Lets talk about… body modification
This is such a wide and diverse topic. Controversial. Like boiling a frog we are comfortable with the gentle cooler manifestations of the practice, but are we in danger of boiling alive as the accepted mutilations become more extreme?
Body modification is defined as the deliberate altering of the human body for non-medical reasons, such as sexual enhancement, a rite of passage, aesthetic reasons or self-expression.
Most of us think of female genital mutilation or facial piercing when we think of body modification. But these are only the more extreme manifestations of a sliding scale. Cutting our hair and piercing our ears don’t really register as body modification, but indeed they are. The list of body modifications the ‘regular’ western woman may willfully undergo, many on a regular basis, is huge:
- Hair cut
- Hair perm
- Hair straightening
- Hair colouring
- Eyebrow shape
- Underarm hair removal
- Leg hair removal
- Pubic hair removal
- Arm/face hair removal
- Manicure
- Pedicure
- Tanning/ Melanin pills
- Ear piercing
- Belly piercing
- Tattooing
- Breast implants/Breast lift
- Tummy tuck
- Liposuction
- Botox
- Tattooed makeup
I know I am ‘guilty’ of a number of the above. I don’t know a woman who isn’t. Even my grandma vainly perms her hair and during the second world war stained her legs to mimic the appearance of her absent stockings. We do these things of our own volition - willingly following the conventions of our culture. Endlessly making ourselves more attractive to our desired mates. Continually pandering to, for the most part, the male gaze.

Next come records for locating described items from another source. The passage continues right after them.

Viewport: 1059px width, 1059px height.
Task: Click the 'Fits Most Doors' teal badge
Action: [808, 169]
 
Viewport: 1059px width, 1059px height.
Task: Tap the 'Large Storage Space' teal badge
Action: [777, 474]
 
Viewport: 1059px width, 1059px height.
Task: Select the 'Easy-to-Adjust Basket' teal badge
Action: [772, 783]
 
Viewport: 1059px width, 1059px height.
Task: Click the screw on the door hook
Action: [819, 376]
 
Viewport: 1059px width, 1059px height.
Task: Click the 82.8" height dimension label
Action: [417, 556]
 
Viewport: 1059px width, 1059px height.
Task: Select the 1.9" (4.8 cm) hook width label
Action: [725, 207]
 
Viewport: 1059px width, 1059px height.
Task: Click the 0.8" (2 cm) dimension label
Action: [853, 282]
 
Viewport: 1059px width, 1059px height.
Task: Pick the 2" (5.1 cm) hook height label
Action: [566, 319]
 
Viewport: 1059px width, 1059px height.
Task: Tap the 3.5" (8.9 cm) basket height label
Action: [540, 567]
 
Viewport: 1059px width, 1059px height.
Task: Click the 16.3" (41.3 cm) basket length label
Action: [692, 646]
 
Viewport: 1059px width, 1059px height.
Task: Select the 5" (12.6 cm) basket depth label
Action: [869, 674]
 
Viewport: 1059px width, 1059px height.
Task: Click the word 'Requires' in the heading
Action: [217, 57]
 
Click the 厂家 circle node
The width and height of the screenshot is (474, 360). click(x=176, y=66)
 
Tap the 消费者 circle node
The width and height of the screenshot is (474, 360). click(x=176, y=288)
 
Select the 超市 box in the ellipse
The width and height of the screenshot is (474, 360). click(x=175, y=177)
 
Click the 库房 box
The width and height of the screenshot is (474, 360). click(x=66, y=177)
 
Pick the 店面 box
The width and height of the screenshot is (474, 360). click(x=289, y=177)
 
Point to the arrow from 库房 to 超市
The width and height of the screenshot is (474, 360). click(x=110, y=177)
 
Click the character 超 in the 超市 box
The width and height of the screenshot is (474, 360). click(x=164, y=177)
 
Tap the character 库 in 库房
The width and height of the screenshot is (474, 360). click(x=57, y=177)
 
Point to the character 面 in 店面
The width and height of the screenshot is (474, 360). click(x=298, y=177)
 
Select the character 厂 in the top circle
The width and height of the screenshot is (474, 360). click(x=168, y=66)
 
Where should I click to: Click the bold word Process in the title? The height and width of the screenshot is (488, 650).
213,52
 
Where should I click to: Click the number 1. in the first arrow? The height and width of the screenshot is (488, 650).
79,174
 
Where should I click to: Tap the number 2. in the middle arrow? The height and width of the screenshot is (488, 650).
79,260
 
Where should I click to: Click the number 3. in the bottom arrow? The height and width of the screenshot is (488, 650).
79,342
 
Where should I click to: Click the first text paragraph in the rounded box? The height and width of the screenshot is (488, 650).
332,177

We do it to feel beautiful, often without thought as to why these arbitrary characteristics are deemed beautiful. Why is it that perky breasts, shaven armpits and pubic mounds are beautiful when they effectively rob a woman of her womanhood and visually return her to the realm of a child. Are women more attractive when they appear less fertile, less powerful?
We do it because it is what women do, unaware of the point when we made the decision that these standards are sufficiently important they are worth painfully or permanently altering our bodies to achieve them. How is this forgotten decision any different from mothers in Cameroon who Iron their pubescent daughters’ breasts with hot stones? Or the 2 million mothers world-wide who help hold down their daughters as their clitoris is removed, by way of an initiation into womanhood and to curb their sexual desires (often with no anesthetic).
Yes these are extreme, but the recent internal bra (soon to become a part of a breast lift) is equally as painful and unnecessary. It is only more palatable to our delicate sensibilities because it is performed by doctors in hospitals on consenting adults.
My question is this: If clitorises were removed, in the pristine theater of a renown plastic surgeon, would we find it any less offensive?